After the site visit referred to in last week's QC blog, everyone travelled back to the court where the case was opened by Counsel for the local authority and then the evidence was called. The evidence for the local authority (the party applying for the closure order, who had instructed the barrister through their in-house legal department and for whom an in-house solicitor was attending with the barrister) proceeded relatively quickly. This was apart from one problem. At the end of the first day the defendant said that the next day was a religious festival and therefore he could not attend court on the following day. He specified the religious festival. It was not one which the barrister had ever heard of. Nor had the judge. However the litigant said it was a festival and it was important for him and therefore the court did not sit on Tuesday and was scheduled to recommence on the Wednesday and continue sitting for the rest of the week.

The barrister consulted one of his Jewish colleagues in the interim about this religious festival that he had never heard of. What surprised him was that, notwithstanding having a number of observant Orthodox Jews in his chambers, none of them had ever seen fit to miss a day's work for this festival even though they would always take off the main festivals which were those that they needed to observe.

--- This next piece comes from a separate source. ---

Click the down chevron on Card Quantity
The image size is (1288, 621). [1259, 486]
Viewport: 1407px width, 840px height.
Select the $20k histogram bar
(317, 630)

He asked one of them and was told the festival the litigant had named was indeed a genuine festival but it was not one that required no work to be undertaken on the day. Someone who was devout might well want to observe and attend this festival but it would not be contrary to his faith to miss it The colleague explained this in a way that the barrister given his background would be able to follow. A Catholic could celebrate any number of Saints days, and indeed it would be possible to fill the calendar with those days, but it was not required that a person did no work in order to observe the same, and however devout the Catholic was, it was simply not right to suggest that attendance for all such festivals was required. There might well be some festivals that the Catholic would particularly want to attend, but it could not be said that he was obliged to do so.

At the conclusion of the Wednesday the litigant in person then said that there was another religious festival on the Thursday so he could not come. At this rate of course there was a real risk that the trial would not be finished within the allotted timetable. Although reluctant to interfere with someone's religious observance, the barrister took the view that if attendance was not absolutely necessary, complying with the trial timetable was more important. In the event it was not necessary to spend much time on this. The judge had obviously been doing some digging of his own about religious festivals, so he already had a view. (Presumably from consulting other judges in the same way the barrister had). There was also another aspect to this. If it was so important, the judge wanted to know why nothing had been mentioned of this festival on the Monday when it was decided that the court would sit for the rest of the week. After some to-ing and fro-ing the litigant eventually conceded that he could attend on the following day without failing to comply with his religious obligations, even though it was a festival that he did very much want to observe.